- [Task set]
A - How would you translate the sentence "Unlike Shupp's Grove I saw lots of people I knew." from the bottle show forum thread into Spanish?
B - Can you supply what follows in the bottle show forum thread, picking up right after its final line?

- [Excerpt provided]
* * * * *

My camera batteries died about five minutes after I started to take pictures, but I got a few.  Here is a display of pickle jars.....


----------



## annie44 (Aug 9, 2008)

Wistarburgh display...


----------



## annie44 (Aug 9, 2008)

Demijohns...


----------



## annie44 (Aug 9, 2008)

John Wolf, a cure collector who was kind enough to let me take his picture, and who sold me a Daffy's True Elixir today....


----------



## annie44 (Aug 9, 2008)

Lots of Warner's bottles....


----------



## annie44 (Aug 9, 2008)

and some poisons....


----------



## cobaltbot (Aug 9, 2008)

Day two of my vacation was great as I went to my first National show, drooled over lots of great glass and "bugged" people for pictures all day.  I didn't buy much but talked with a lot of great folks, learned alot, and came away with ton's of free or cheap reading material.  The displays were great!  Fittingly, I picked up this York blob that I had bought from Ry.  Other than the shirt, I bought this colored Hire's, a tiny blue marble and the pickle pin was free.


----------



## cobaltbot (Aug 9, 2008)

Unlike Shupp's Grove I saw lots of people I knew.  The first from the forum was Cindy (Annie44) as she was at Chris's (Baltbottles) table.


----------



## cobaltbot (Aug 9, 2008)

Here's just one of the many fine tables to peruse!  Seemed bigger than the Baltimore show though may have been close, there were many more displays though.


----------



## cobaltbot (Aug 9, 2008)

Talked to some of the legends:  Norm


----------



## cobaltbot (Aug 9, 2008)

* * * * *

- [Supplied material]
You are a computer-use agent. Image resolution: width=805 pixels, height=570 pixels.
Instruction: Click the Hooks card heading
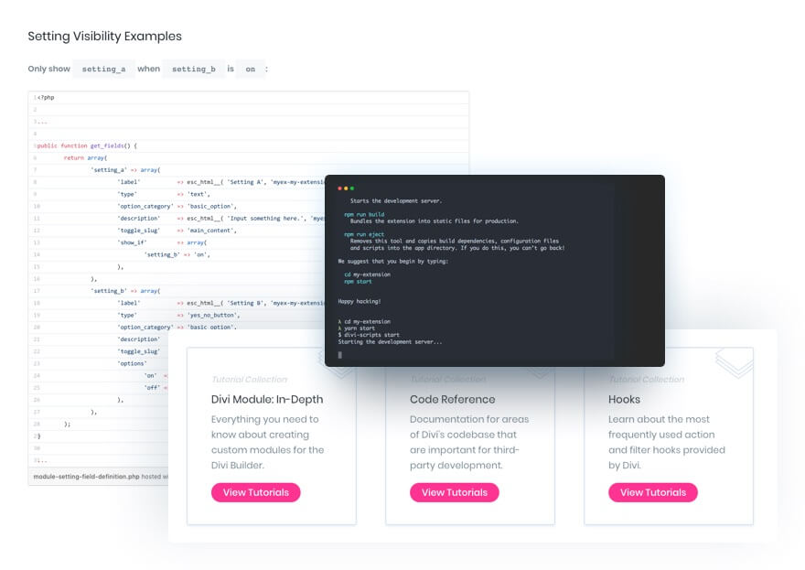[624, 399]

* * * * *

- [Outputs for the tasks]
A - A diferencia de Shupp's Grove, vi a mucha gente que conocía.

B -
And Jim.  Managed to finally renew my ABGC and bought the three issues I missed by letting it run out.


----------



## cobaltbot (Aug 9, 2008)

Warren might like these.....


----------



## cobaltbot (Aug 9, 2008)

Making up for my blurry pic of the Philly boys at the Baltimore show, here's Matt.


----------



## cobaltbot (Aug 9, 2008)

And George holding some very nice and old comb decorated pieces they dug in Baltimore.


----------



## cobaltbot (Aug 9, 2008)

Doug Leybourne (sp?) was there with the latest version of The Red Book.


----------



## cobaltbot (Aug 9, 2008)

One of the displays I liked showed some great canning jars, crocks, and stone fruit jars from PA.  Hey Jim I think one of these was from Lewistown.


----------



## cobaltbot (Aug 9, 2008)

Soda stuff anyone?


----------



## cobaltbot (Aug 9, 2008)

Kathy wasn't feeling great but did a great job manning the soda fizz and Bottles and Extras tables - real nice to talk with.


----------



## cobaltbot (Aug 9, 2008)

That's all for now, got a picture of Meech and me, taken by his pretty wife.  Not sure he wants me to add it so I'm substituting this one, you see these great bottles together a lot.


----------



## capsoda (Aug 10, 2008)

Looks like a great show with lots of glass goodies and great folk. Gotta love it.


----------



## glass man (Aug 10, 2008)

WHAT GREAT PICTURES! I WAS LUCKY ENOUGH TO GO TO THE NASHVILLE EXPO. A HIGH LITE OF MY LIFE! THANKS SO MUCH FOR THE PICTURES!


----------



## Trying not to break it (Aug 10, 2008)

hi cindy and steve,  thanks so much for all the great pictures.  looks like a good time.   rhona


----------



## glass man (Aug 13, 2008)

WOW! WHAT WONDERFUL STUFF! IT MUST BE A VERY SCARY THING TO SET UP SOME OF THOSE DISPLAYS! JUST ONE SLIP AND.....


----------



## whiskeyman (Aug 14, 2008)

Great pix all...!!
 Thanks for sharing.


----------



## BRIAN S. (Aug 26, 2008)

I missed this Expo ...... Arrrggg !
 But thanks for sharing the pics !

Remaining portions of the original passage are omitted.